Exercise requirements. Show only those lines of the entries where the string "agent" is found.

Dataset excerpts.

%%

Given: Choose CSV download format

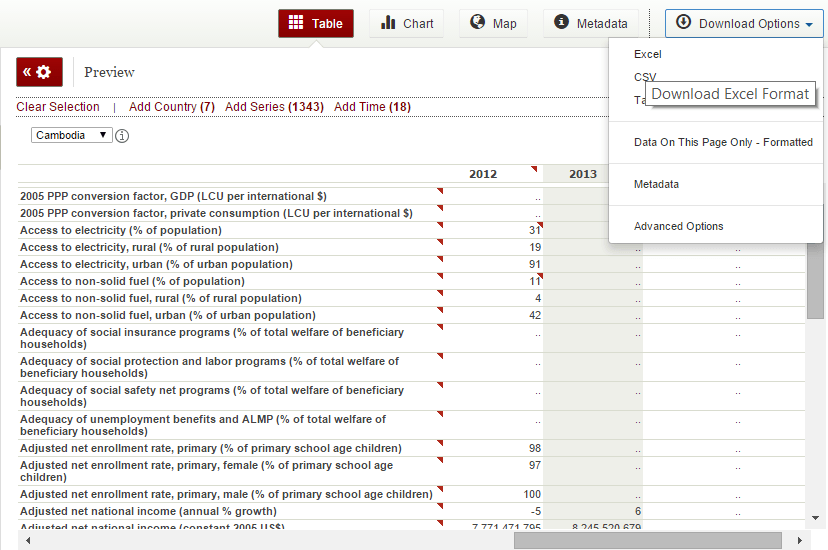Looking at the screenshot, I should pyautogui.click(x=644, y=77).
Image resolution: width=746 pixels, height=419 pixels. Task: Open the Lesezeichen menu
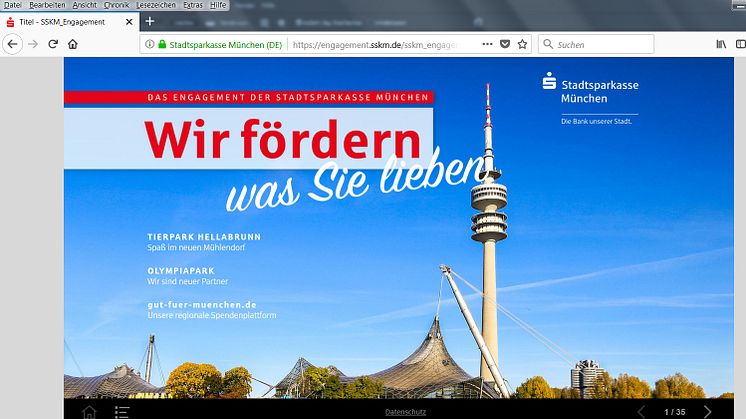point(156,5)
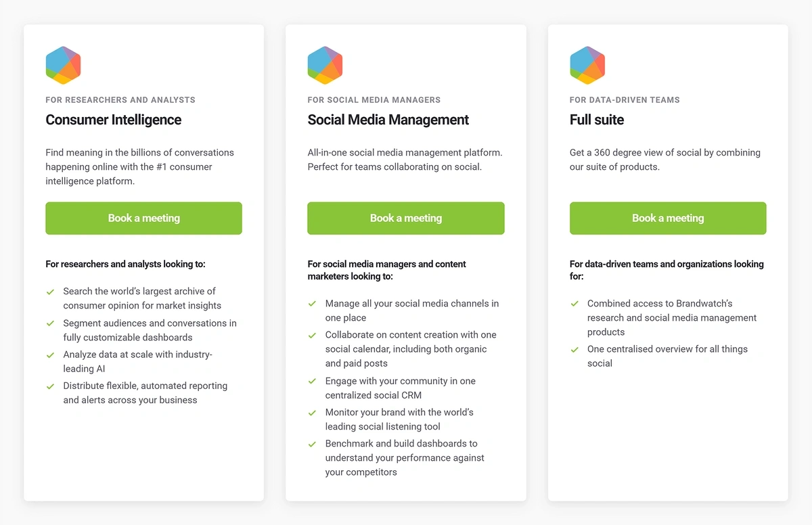Click 'For researchers and analysts' label

click(x=120, y=99)
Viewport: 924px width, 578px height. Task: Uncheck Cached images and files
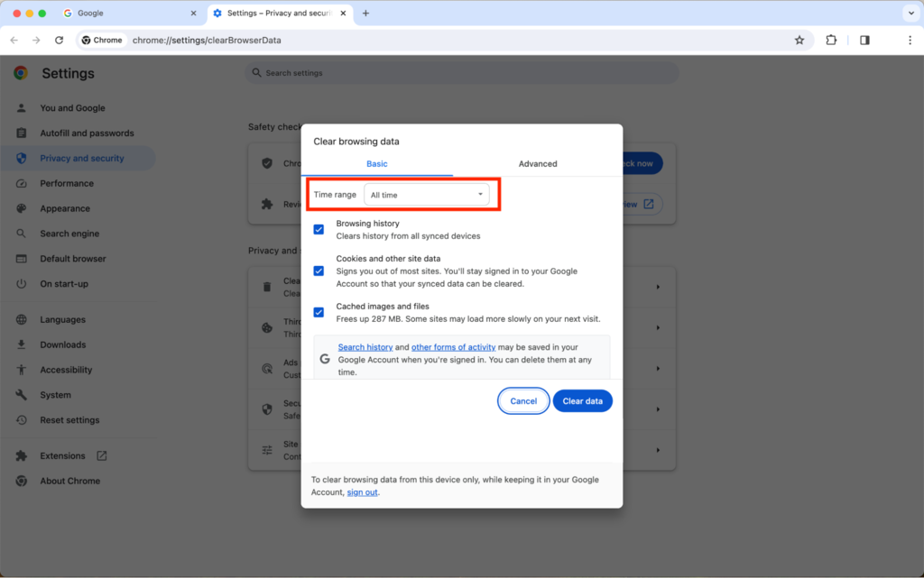(319, 312)
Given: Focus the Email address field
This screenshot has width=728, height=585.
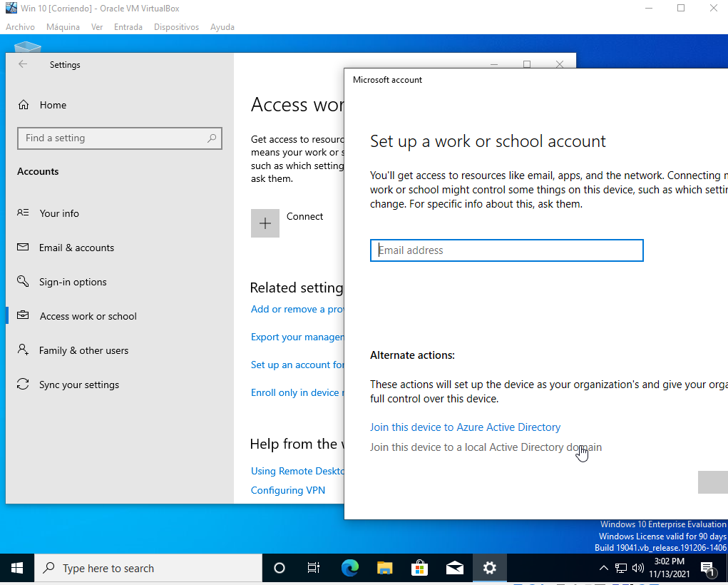Looking at the screenshot, I should 506,250.
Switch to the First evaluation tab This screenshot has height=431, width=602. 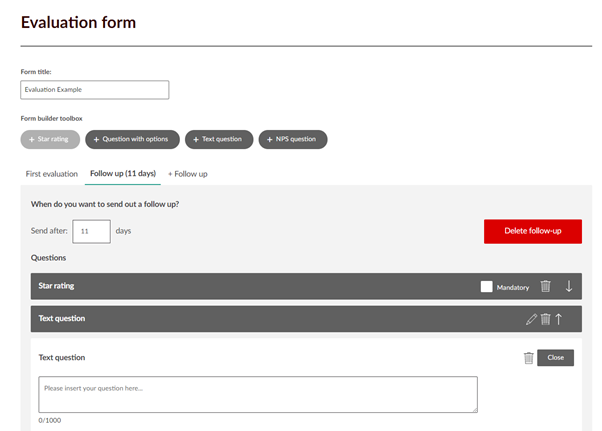click(x=52, y=174)
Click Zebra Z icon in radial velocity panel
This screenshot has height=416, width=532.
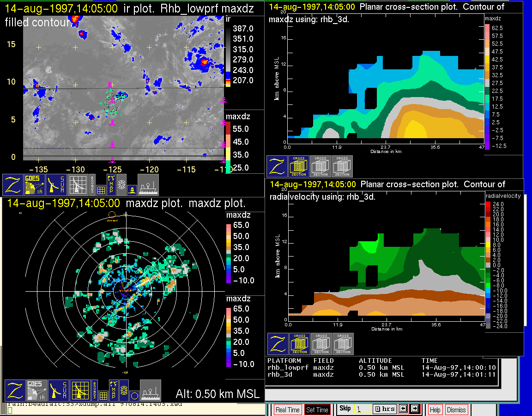(x=278, y=344)
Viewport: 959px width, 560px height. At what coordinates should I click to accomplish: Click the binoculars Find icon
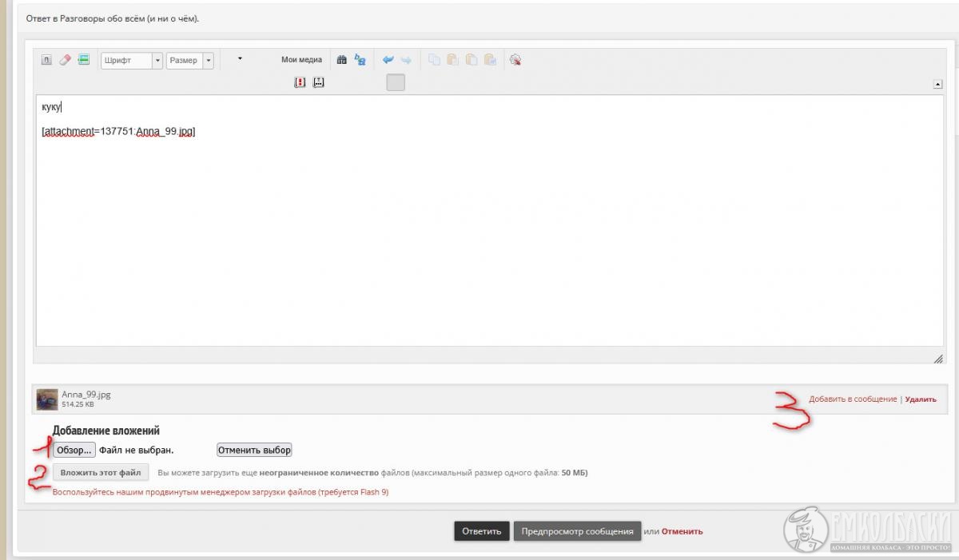tap(342, 60)
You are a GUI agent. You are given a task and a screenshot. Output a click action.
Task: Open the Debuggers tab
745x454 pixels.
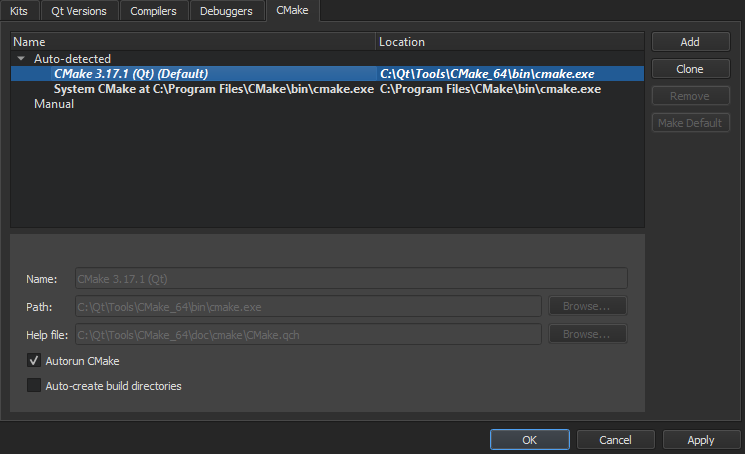point(226,11)
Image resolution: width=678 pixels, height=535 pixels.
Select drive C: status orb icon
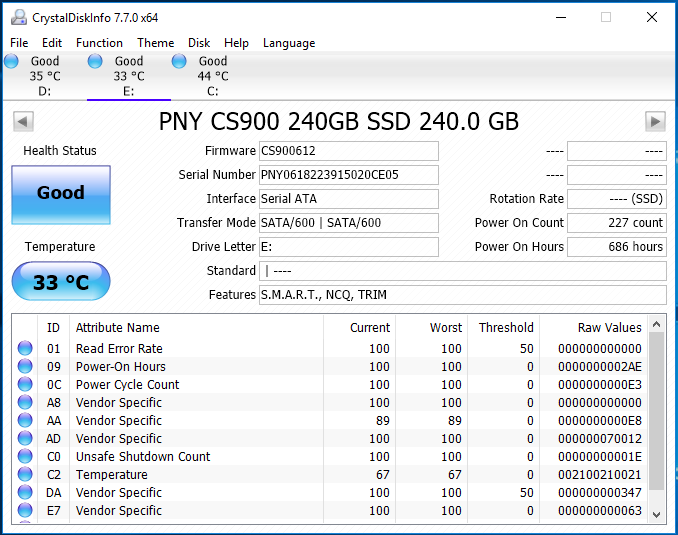tap(179, 61)

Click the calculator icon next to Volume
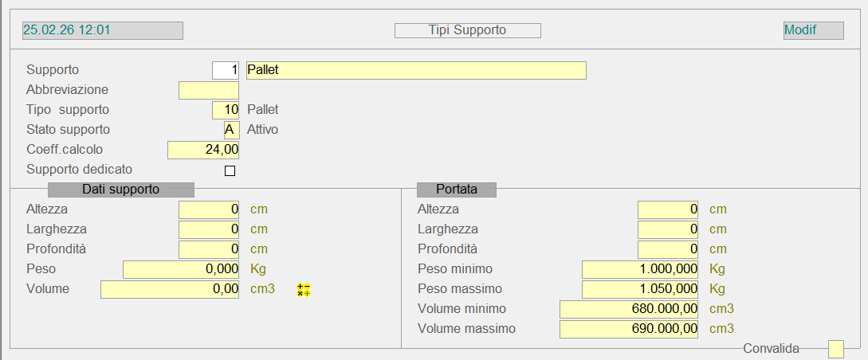(303, 290)
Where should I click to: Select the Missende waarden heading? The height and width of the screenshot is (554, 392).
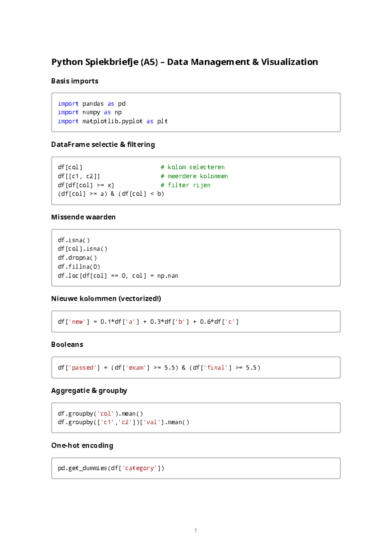[x=83, y=217]
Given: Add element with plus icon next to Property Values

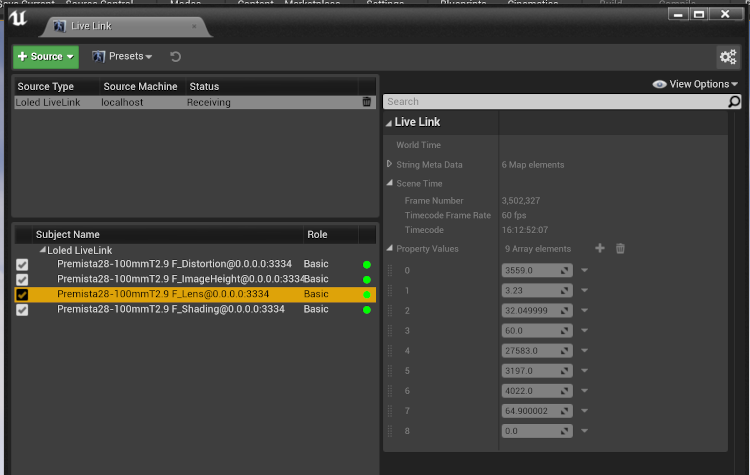Looking at the screenshot, I should pos(600,249).
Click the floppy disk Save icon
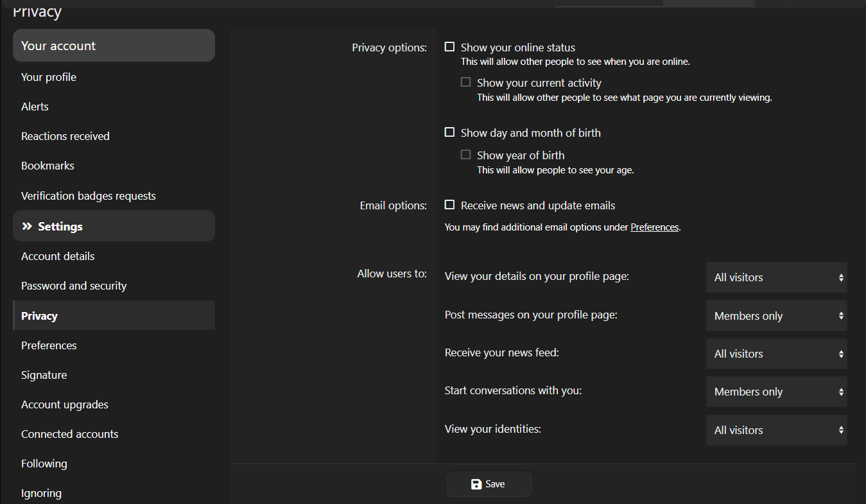Image resolution: width=866 pixels, height=504 pixels. (x=476, y=484)
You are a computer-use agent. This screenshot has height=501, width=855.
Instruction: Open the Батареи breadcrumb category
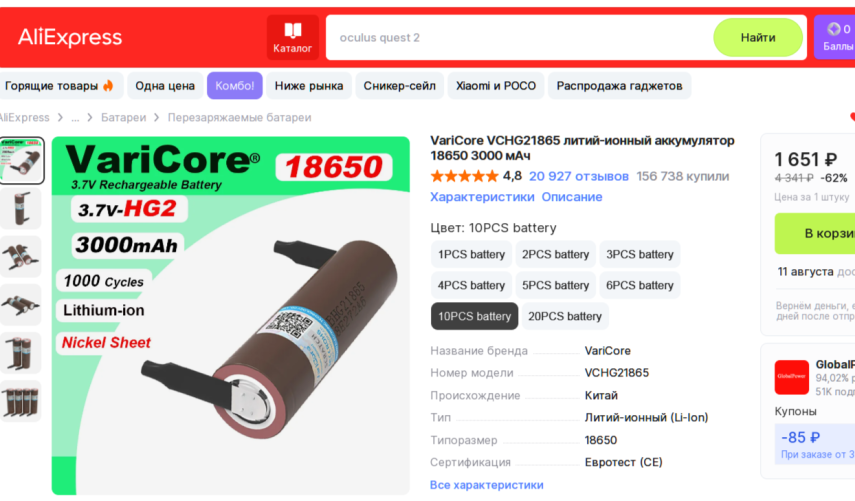coord(123,118)
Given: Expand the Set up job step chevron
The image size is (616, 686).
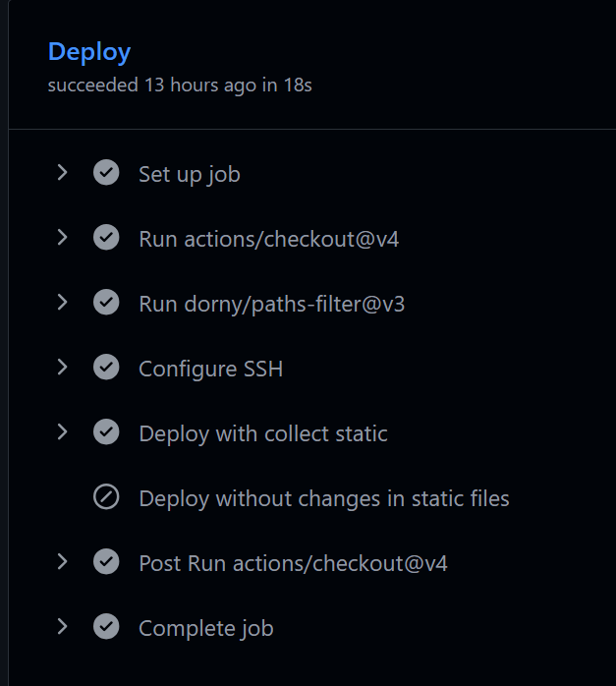Looking at the screenshot, I should 62,173.
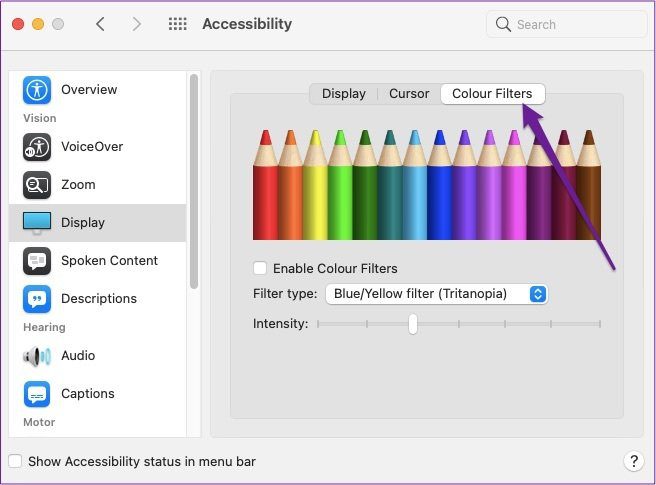Click the Intensity slider handle
This screenshot has height=485, width=656.
(x=413, y=324)
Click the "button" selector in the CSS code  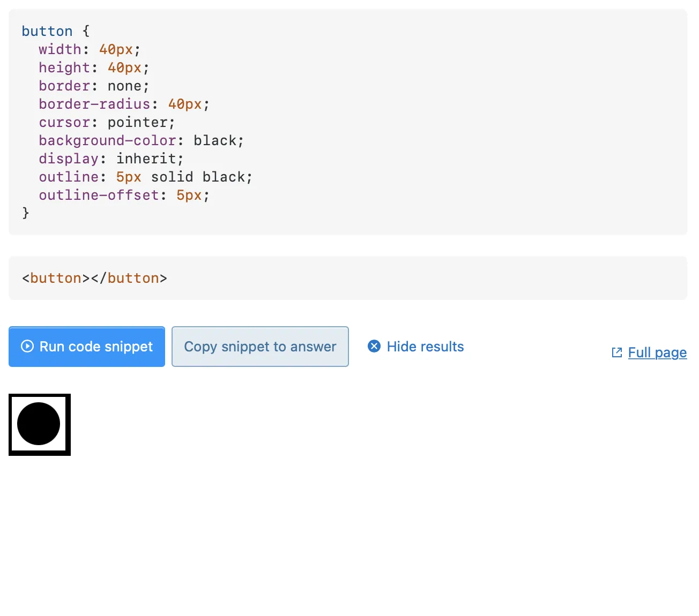(x=47, y=31)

%%

Result below.
You are a GUI agent. You are given a task and a screenshot. Output a click action.
You are a computer-use agent. This screenshot has height=501, width=855.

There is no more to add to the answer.